The season of the great ‘waist land’
So here we are in the midst of the holiday season, and it’s a long season marked by very rich foods and overeating.
I think the food thing starts around Halloween, slowly gaining momentum toward Thanksgiving and then is in full swing by Christmas with some tapering effect around New Year’s.
Now while I enjoy all the holiday fare, it tends to get a bit old after a while, to the point that I’m ready for a bologna sandwich.
Holiday feasting goes back centuries and will continue long after we are gone, though we are much more educated about the cause and effects of our nutritional tendencies than our forefathers were.
For instance, we have learned that turkey has a way of making us sleepy. Given the quality of some football games on Thanksgiving day, this effect may not be a bad thing.
Cranberry sauce is laden with sugar, so I have to limit my intake relative to A1C levels. When all of these festive meals were first thrust into the lives of humans, cholesterol, triglycerides and acid reflux had not been invented. I have tried to educate myself, at least at a layman’s level, on these conditions. In that pursuit, cholesterol became a main target. Parallel to that knowledge, I learned that triglycerides comprise everything else that taste good.
Fortunately there are medications we can take to moderate these conditions. And that way we don’t have to limit ourselves to eating tree bark and tiny bales of hay soaked in honey.
I’ve often wondered why some foods are so closely associated with a particular holiday. When we think of Thanksgiving, we think of turkey. But I also think of giblet gravy, dressing, roast pork, etc.
Yet I eat turkey sandwiches throughout the year.

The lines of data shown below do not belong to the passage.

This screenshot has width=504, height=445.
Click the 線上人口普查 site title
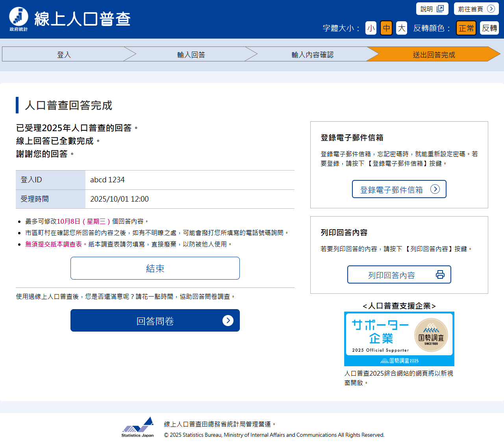click(82, 19)

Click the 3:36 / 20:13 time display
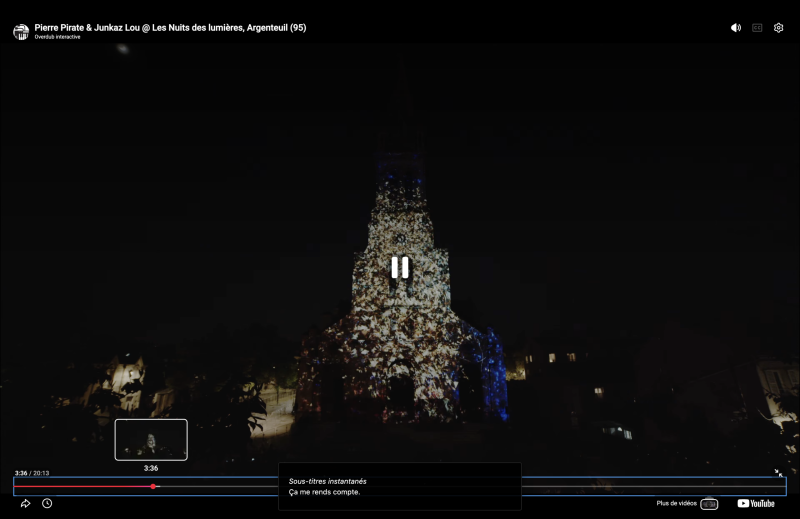(x=32, y=473)

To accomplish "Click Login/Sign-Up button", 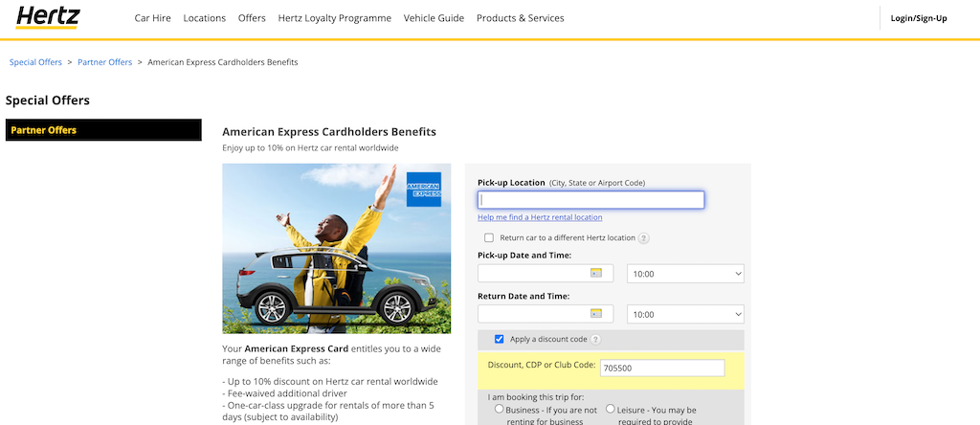I will [918, 18].
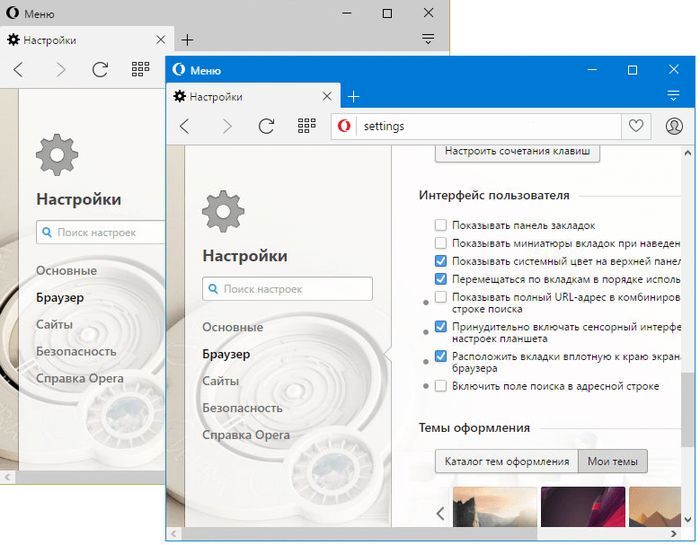Toggle "Включить поле поиска в адресной строке"
The width and height of the screenshot is (700, 545).
pos(441,386)
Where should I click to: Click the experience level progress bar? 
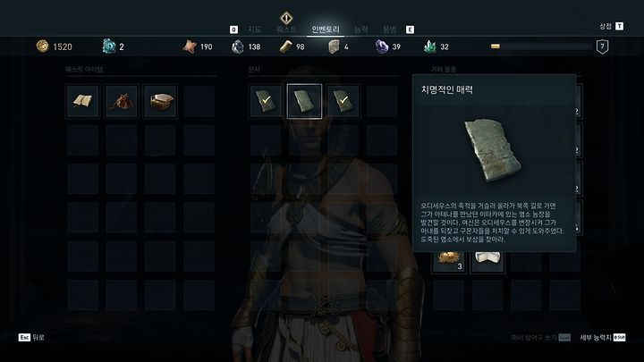(542, 46)
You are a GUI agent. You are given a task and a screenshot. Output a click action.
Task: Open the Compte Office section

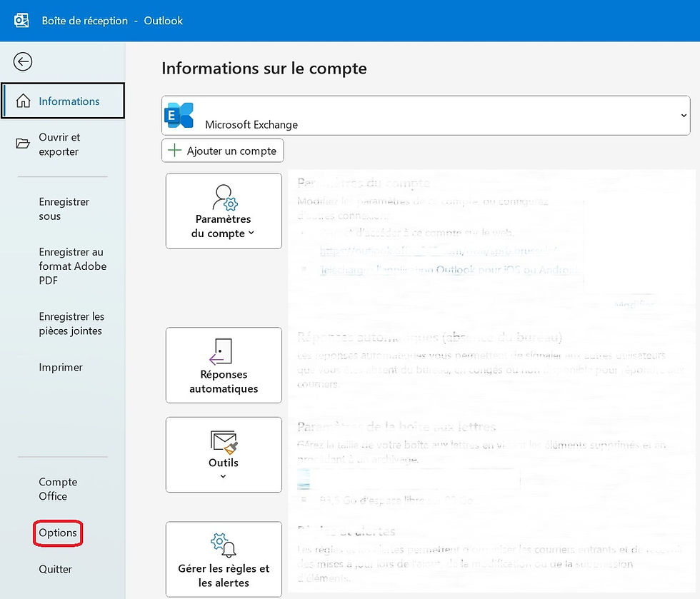point(58,489)
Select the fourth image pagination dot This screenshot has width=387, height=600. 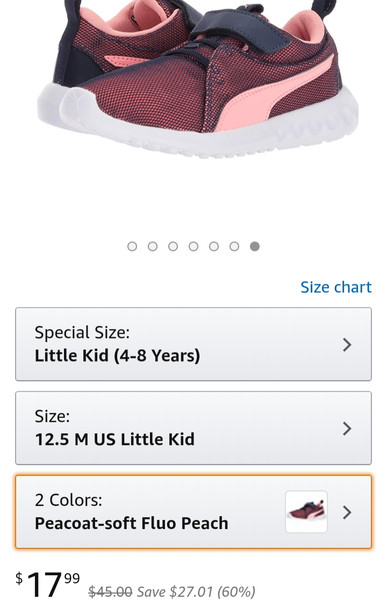[194, 246]
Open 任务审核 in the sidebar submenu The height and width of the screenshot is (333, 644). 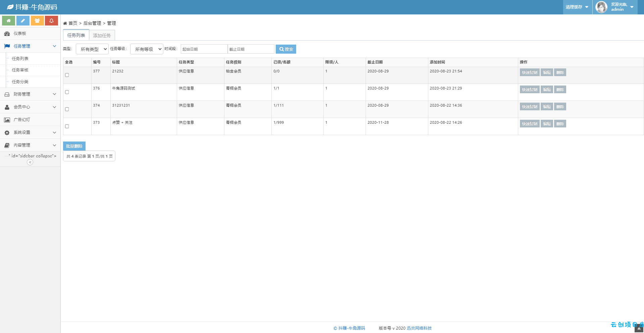(20, 70)
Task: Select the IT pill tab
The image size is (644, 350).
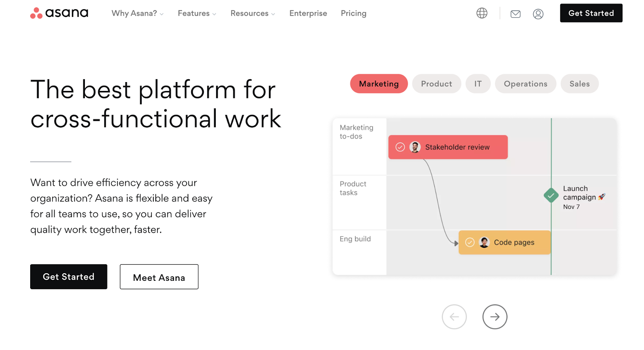Action: (478, 84)
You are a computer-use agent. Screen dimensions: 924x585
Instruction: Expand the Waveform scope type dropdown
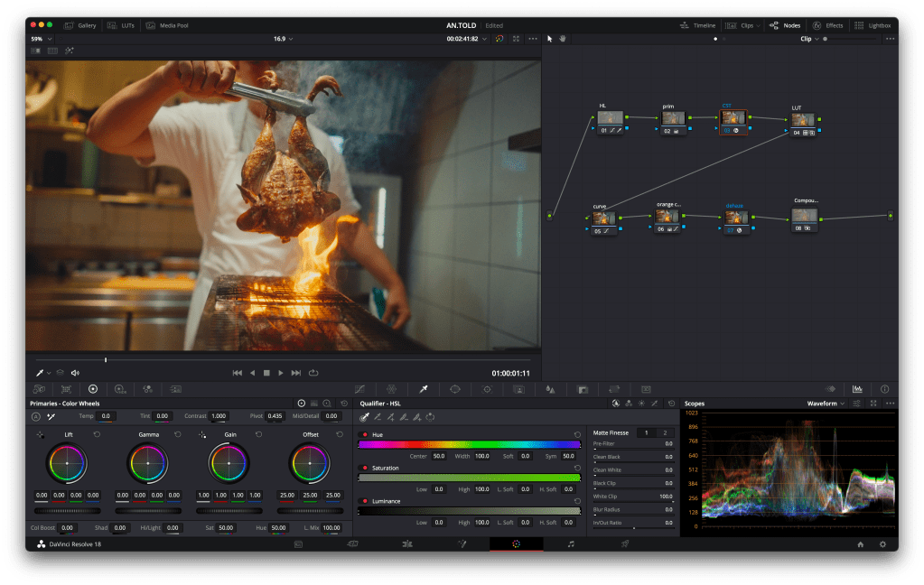coord(826,404)
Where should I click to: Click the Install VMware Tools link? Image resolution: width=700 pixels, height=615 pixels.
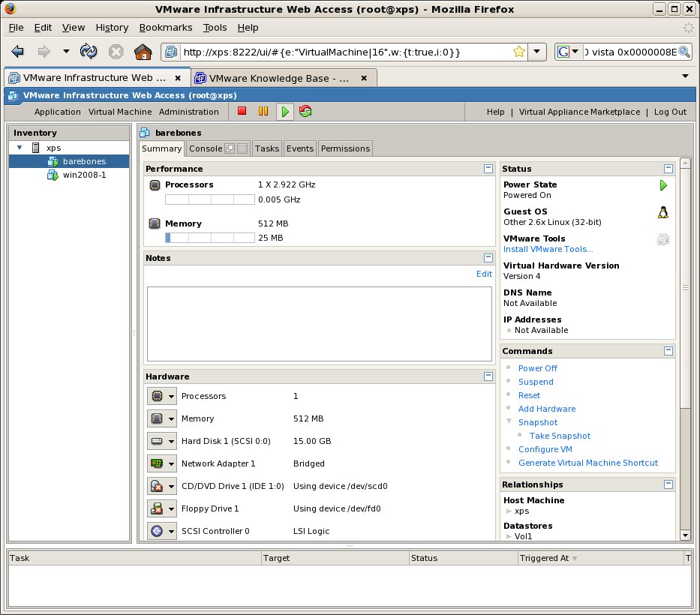coord(548,249)
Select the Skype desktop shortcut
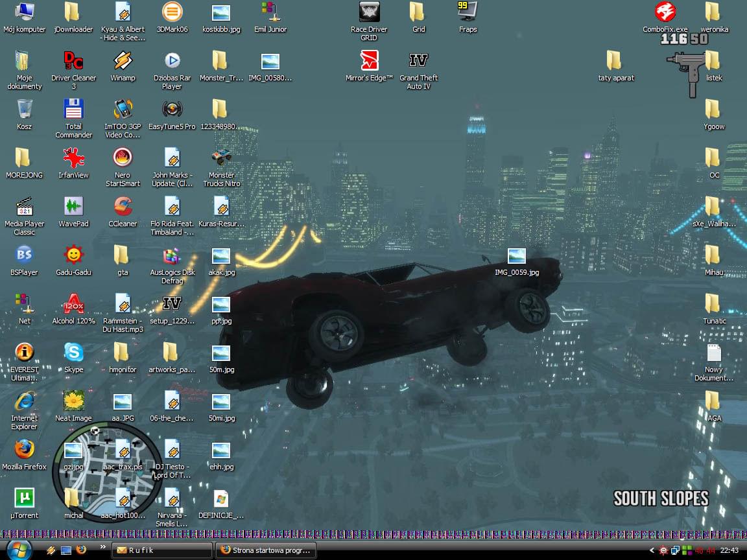The height and width of the screenshot is (560, 747). 73,353
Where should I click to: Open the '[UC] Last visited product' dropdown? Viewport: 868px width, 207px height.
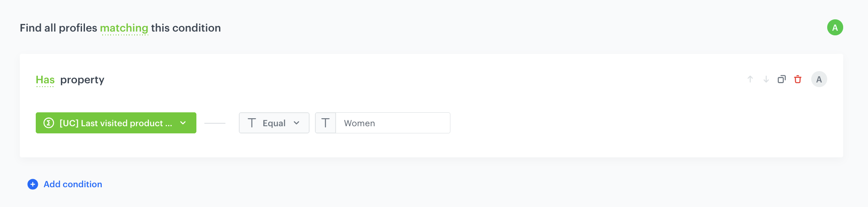[116, 123]
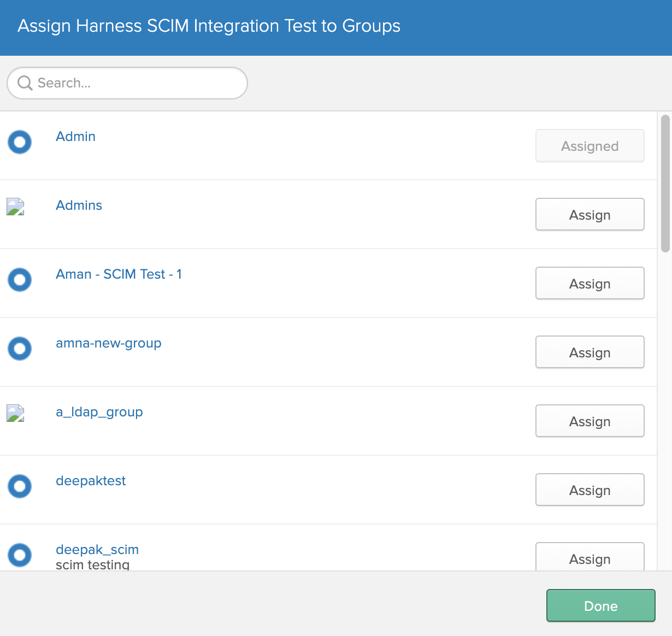Click the group icon beside amna-new-group
The image size is (672, 636).
tap(20, 349)
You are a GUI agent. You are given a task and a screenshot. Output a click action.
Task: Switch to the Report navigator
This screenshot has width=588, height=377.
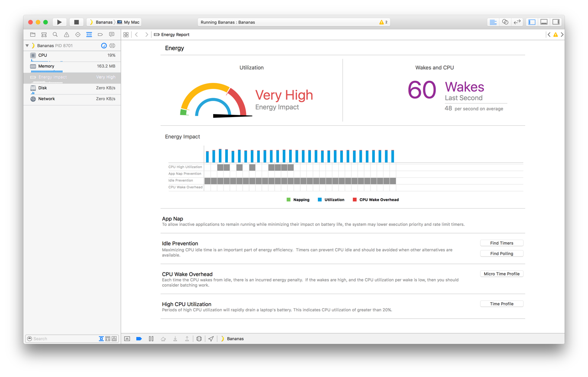(112, 35)
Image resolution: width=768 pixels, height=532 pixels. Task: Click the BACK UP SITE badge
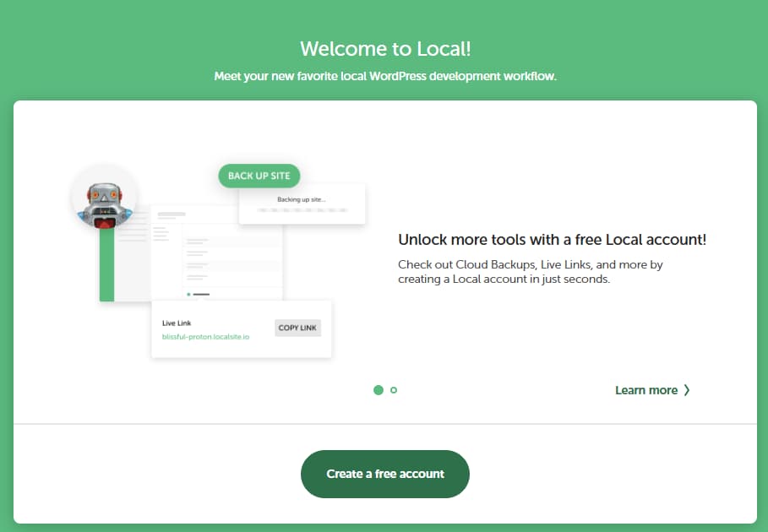pos(259,176)
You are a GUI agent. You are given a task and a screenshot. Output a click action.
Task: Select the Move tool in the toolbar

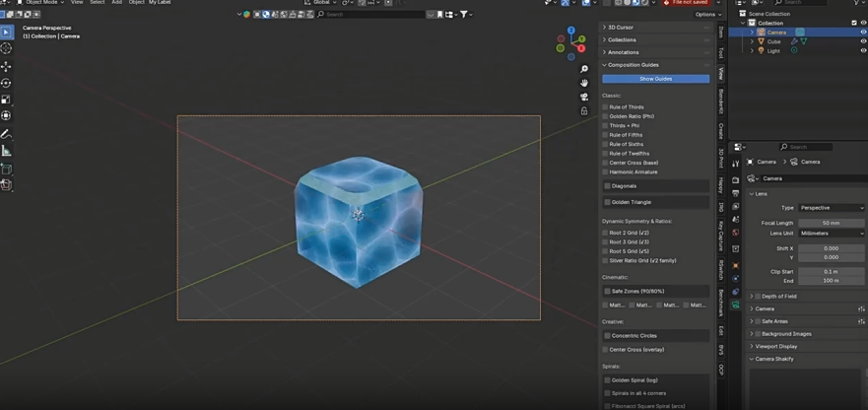pos(6,67)
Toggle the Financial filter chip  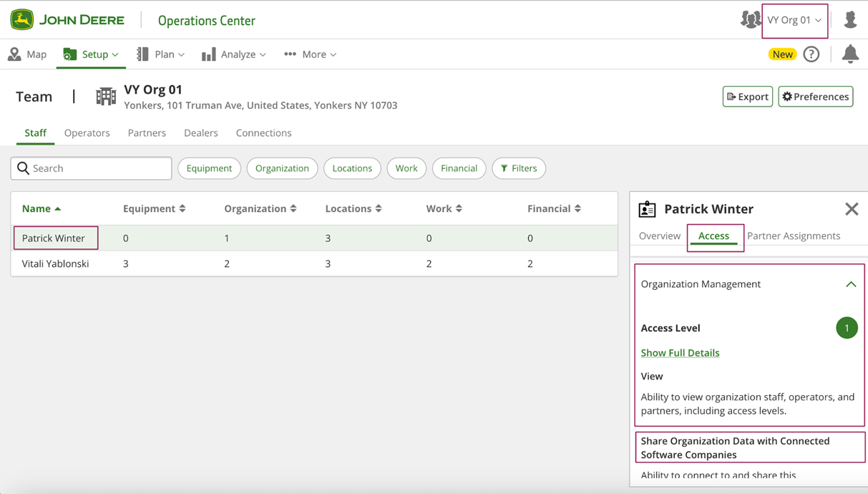tap(459, 168)
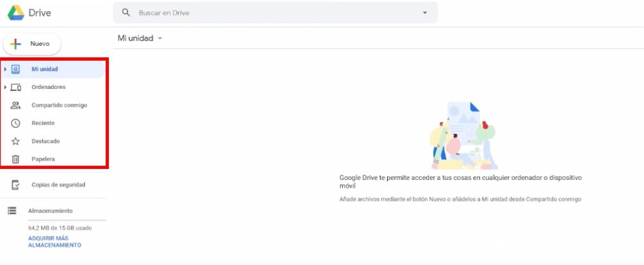Open search options dropdown arrow
This screenshot has height=265, width=644.
424,13
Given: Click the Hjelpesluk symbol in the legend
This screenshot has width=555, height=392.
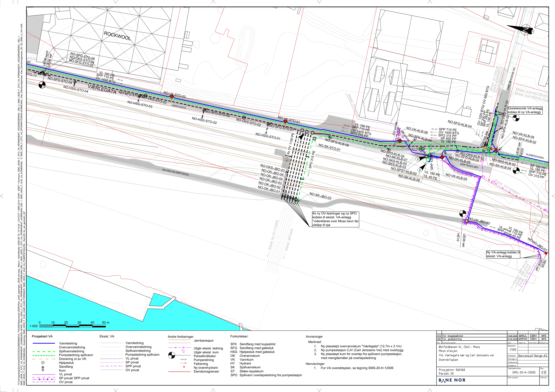Looking at the screenshot, I should (43, 363).
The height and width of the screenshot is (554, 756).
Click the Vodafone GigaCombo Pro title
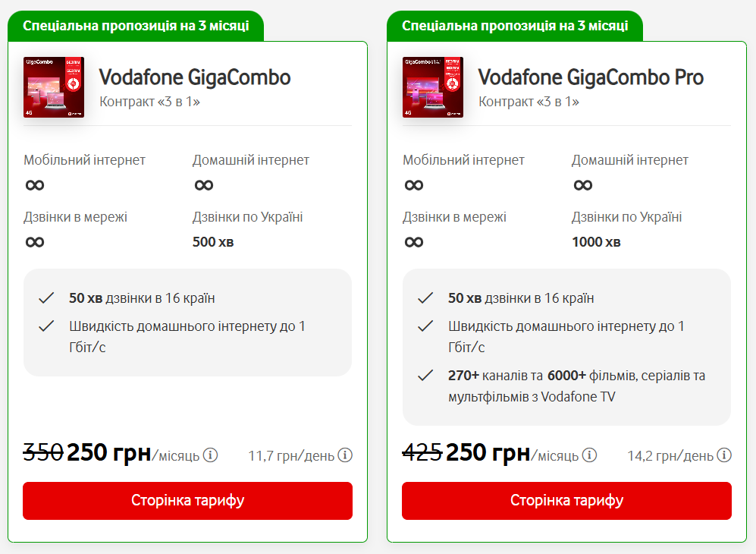pos(591,77)
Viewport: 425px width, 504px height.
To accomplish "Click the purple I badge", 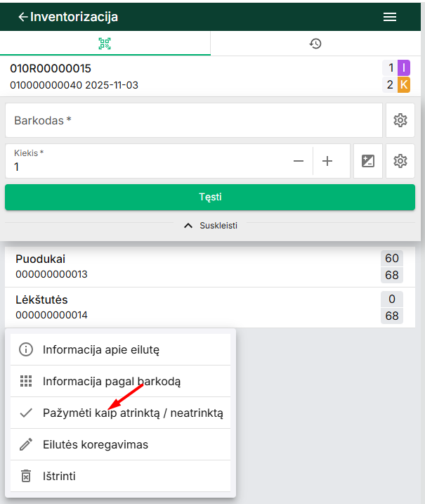I will coord(403,68).
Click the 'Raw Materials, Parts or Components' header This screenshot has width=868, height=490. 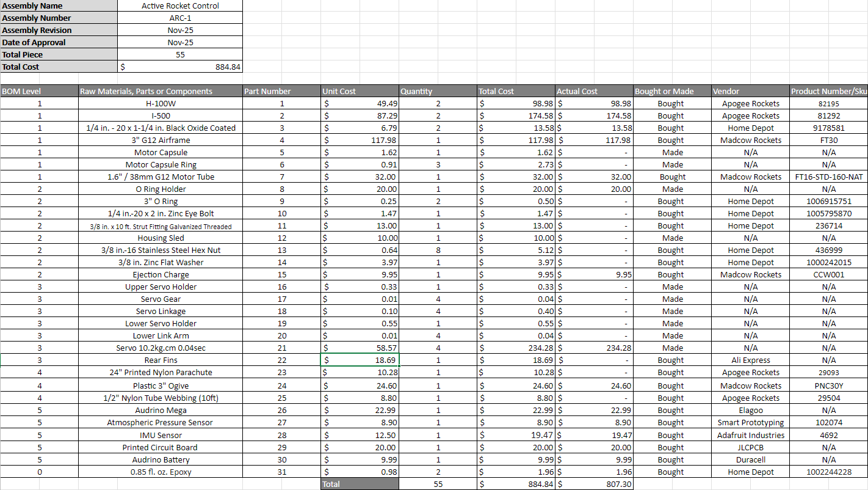[160, 91]
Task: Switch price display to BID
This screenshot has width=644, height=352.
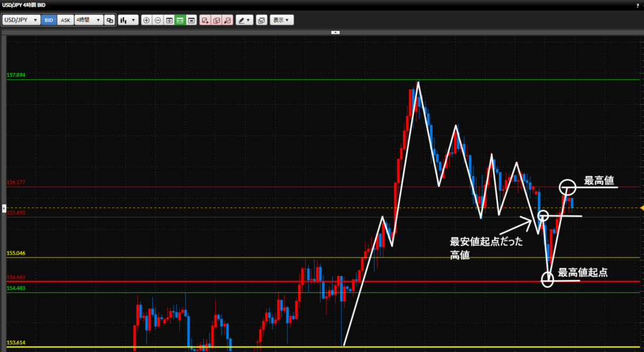Action: [48, 20]
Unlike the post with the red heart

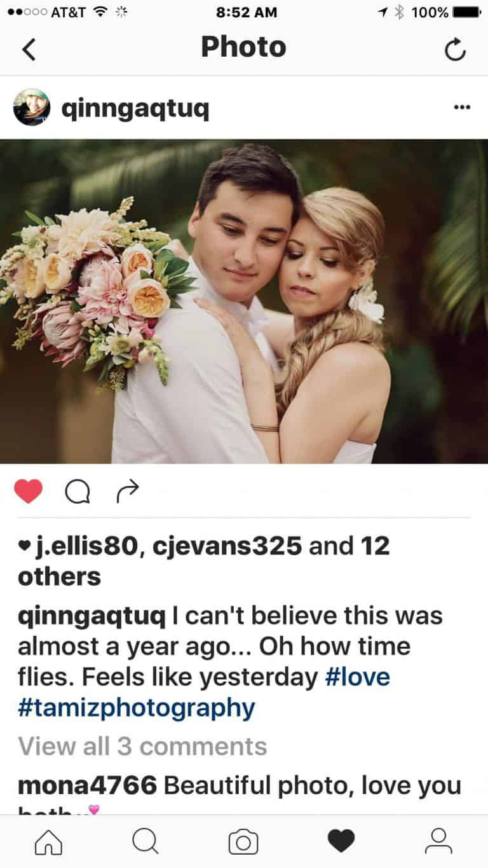point(29,491)
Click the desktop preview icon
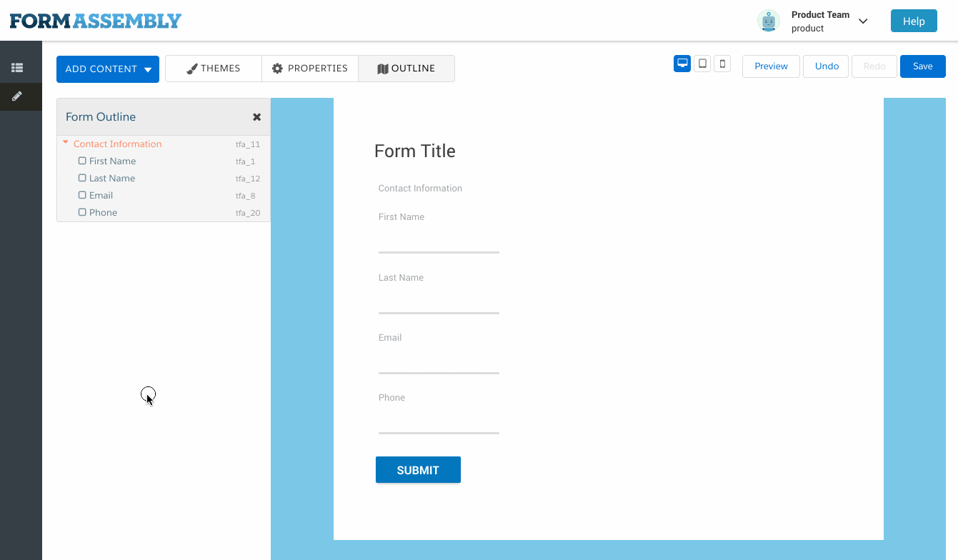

One feature that always shows up at our Thanksgiving meal is cracklin’ pone bread. I tried to explain this food to a Yankee friend many years ago. He had trouble wrapping his mind around pig skins cooked in corn pone. And another favorite side treat for me is pot-licker bread.
For those who don’t know, it’s made from corn meal and cooked turnip juice.
Of course my Yankee friend had never met okra until I treated him to a meal at Miss Pitty Pat’s Porch in downtown Atlanta. He could not get over the fuzziness of boiled okra. I tried to explain a boiled okra sandwich to him, but he thought I was kidding. You see, I had almost convinced him that in addition to hunting squirrels we also hunted naugahs. I even explained the process of curing and tanning Naugahydes. The boy was so gullible, but a good friend and a nice guy. He became a student of Southern life. And I helped him all I could.
I think many of us are conscious of our feeding frenzies especially as they relate to the holidays. And I think that’s why many of us taper off on New Year’s Day to the tradition of black-eyed peas.
Some people put hog jowls in the peas. I prefer hamhocks. While hog jowls are flavorful, they have very little meat on them. And for those who don’t know, hog jowls are hog jaws and hamhocks are hog ankles. They don’t call them that because those references would probably turn some people off that food source. It’s kind of like brisket. How many people would order cow neck? And such analogy might also be extended to rump roast.
It’s said that some people live to eat and some eat to live. I’m probably somewhere in the middle. I have an eating problem however. I have met very few foods I don’t like. I call it the Will Rogers syndrome, a condition relative to “the great waist land.”